La fusión de las dos entidades gallegas daría como resultado una nueva entidad que "lograría beneficios desde el primer año" y conllevaría unos costes de reestructuración de 485 millones de euros, que se amortizarían en 2013, según explicó ayer la consejera de Hacienda, Marta Fernández Currás.
Críticas de la oposición
Mientras tanto, los socialistas, que en su día respaldaron la integración de Caixa Galicia y Caixanova, se demarcan cada día más de la postura de la Xunta. El secretario general del PSdeG, Manuel Vázquez, aseguró ayer que la auditoría de KPMG "es una cortina de humo para tapar la realidad" de que en Galicia existen dos cajas, una de las cuales, Caixanova, es contraria a la fusión. También aseguró que el informe parece "hecho a la carta".

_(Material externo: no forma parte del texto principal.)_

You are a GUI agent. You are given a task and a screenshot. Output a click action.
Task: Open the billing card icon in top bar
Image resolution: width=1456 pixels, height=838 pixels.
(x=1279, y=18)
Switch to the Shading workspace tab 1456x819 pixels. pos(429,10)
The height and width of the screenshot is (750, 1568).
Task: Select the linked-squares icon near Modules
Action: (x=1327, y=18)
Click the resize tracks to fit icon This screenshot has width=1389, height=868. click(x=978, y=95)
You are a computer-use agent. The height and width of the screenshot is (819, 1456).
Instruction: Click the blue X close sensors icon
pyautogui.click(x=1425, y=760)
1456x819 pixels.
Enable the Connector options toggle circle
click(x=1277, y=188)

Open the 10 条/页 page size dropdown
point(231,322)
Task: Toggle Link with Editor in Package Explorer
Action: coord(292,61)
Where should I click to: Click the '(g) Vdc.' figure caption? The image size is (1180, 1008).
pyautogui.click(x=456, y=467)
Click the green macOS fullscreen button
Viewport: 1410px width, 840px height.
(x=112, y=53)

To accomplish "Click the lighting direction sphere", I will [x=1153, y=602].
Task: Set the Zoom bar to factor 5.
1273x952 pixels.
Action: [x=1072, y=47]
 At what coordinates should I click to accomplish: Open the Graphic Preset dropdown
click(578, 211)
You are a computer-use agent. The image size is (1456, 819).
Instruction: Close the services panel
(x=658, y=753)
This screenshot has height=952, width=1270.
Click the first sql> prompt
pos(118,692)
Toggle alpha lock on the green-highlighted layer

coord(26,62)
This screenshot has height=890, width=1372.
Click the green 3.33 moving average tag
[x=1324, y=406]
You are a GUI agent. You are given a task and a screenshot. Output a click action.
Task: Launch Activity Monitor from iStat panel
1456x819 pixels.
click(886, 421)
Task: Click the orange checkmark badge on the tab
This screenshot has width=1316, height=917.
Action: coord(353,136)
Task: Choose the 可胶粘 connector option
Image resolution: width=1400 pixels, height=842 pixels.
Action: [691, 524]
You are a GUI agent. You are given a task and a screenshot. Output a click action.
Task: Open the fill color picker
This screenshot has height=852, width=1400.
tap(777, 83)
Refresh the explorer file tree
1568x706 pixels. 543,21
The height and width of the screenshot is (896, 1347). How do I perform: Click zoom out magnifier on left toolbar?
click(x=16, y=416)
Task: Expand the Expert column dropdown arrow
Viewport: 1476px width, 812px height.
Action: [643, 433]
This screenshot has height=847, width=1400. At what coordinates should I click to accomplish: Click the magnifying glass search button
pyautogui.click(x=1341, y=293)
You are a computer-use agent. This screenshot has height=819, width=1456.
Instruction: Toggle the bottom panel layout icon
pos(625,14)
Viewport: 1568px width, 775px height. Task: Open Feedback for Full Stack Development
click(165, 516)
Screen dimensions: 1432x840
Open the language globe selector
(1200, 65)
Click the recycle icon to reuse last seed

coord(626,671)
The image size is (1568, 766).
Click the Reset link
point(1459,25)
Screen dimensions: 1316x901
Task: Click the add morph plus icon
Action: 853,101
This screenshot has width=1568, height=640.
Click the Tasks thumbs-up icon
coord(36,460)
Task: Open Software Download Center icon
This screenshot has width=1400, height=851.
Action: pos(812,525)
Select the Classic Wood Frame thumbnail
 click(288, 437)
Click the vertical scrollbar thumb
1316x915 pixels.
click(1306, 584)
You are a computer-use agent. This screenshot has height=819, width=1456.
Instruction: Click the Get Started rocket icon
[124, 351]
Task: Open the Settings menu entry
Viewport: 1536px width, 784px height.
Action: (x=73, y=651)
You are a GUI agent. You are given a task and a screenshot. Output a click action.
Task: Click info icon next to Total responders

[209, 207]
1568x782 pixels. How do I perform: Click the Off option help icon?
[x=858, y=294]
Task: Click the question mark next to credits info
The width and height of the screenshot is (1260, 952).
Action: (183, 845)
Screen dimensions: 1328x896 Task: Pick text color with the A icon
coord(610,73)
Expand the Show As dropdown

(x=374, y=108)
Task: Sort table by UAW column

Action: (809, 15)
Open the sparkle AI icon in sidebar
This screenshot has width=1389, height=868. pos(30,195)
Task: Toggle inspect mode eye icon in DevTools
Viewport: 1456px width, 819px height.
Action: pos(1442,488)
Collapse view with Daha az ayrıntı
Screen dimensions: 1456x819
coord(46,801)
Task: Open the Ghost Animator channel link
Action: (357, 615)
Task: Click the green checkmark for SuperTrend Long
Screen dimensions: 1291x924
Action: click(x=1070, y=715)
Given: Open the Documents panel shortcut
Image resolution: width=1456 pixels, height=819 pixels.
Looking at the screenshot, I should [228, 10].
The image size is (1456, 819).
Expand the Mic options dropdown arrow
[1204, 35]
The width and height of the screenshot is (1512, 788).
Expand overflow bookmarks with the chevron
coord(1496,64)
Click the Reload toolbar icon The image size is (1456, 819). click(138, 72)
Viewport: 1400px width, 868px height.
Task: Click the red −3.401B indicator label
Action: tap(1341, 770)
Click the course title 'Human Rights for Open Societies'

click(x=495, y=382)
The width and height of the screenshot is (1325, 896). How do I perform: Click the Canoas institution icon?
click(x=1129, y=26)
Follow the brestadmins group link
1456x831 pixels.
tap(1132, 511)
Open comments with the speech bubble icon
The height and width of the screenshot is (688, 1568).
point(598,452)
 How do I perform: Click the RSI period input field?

El principal foco de oposición a la integración está en Vigo, sede de Caixanova. Su alcalde, el socialista Abel Caballero, dijo ayer que las conclusiones a las que ha llegado la consultora "se sabía desde hace un mes". Mientras tanto, la cámara de comercio de la ciudad no descarta sumarse a futuras movilizaciones contra la operación.
Nuevos avances en el mapa bancario español
Mientras que se van dando pasos para ordenar el mapa financiero gallego, otras cajas están a punto de cerrar su fusión virtual. Este es el caso del Grupo Banca Cívica, en el que se encuentran Caja Navarra (CAN), Caja Canarias y Caja de Burgos, y al que se espera la unión de Sa Nostra, que aún estudia si se sumará o no al proyecto. El banco que crearán las tres cajas, y que será la sociedad que consolidará los balances de las cajas implicadas en esta fusión estará controlado en un 41% por CAN, en el 30% por la entidad de Tenerife y el 29% restante será propiedad de la caja burgalesa.Otra fusión que avanza es la protagonizada por Cajamar, aunque en este caso es una caja rural. La alicantina Caixapetrer aprobó ayer dar el primer paso para sumarse al proyecto de la entidad almeriense. Por otra parte, el director general de La Caixa, Juan María Nin, cargó el martes contra la nueva regulación sobre solvencia que se debatió en Basilea. Esta norma "castiga", según explicó Nin, a las participaciones minoritarias en bancos, seguros y empresas industriales, hecho por el que la caja recibió un informe negativo de Standard&Poors, ya que su estrategia se basa en esas inversiones. En una conferencia organizada por la Cámara de Comercio Británica en España y la London School of Economics, Nin aseveró: "No estamos de acuerdo en absoluto con las nuevas ideas y con que se nos castigue por tener participaciones en empresas. En España no hay grandes sociedades para invertir en las empresas, La Caixa aporta capital y estabilidad a las empresas". Nin mostró su "preocupación" por la visión negativa que se tiene de esta estrategia desde el exterior y defendió que si el "pecado" de La Caixa es querer crecer en el exterior, seguirá adelante con ello.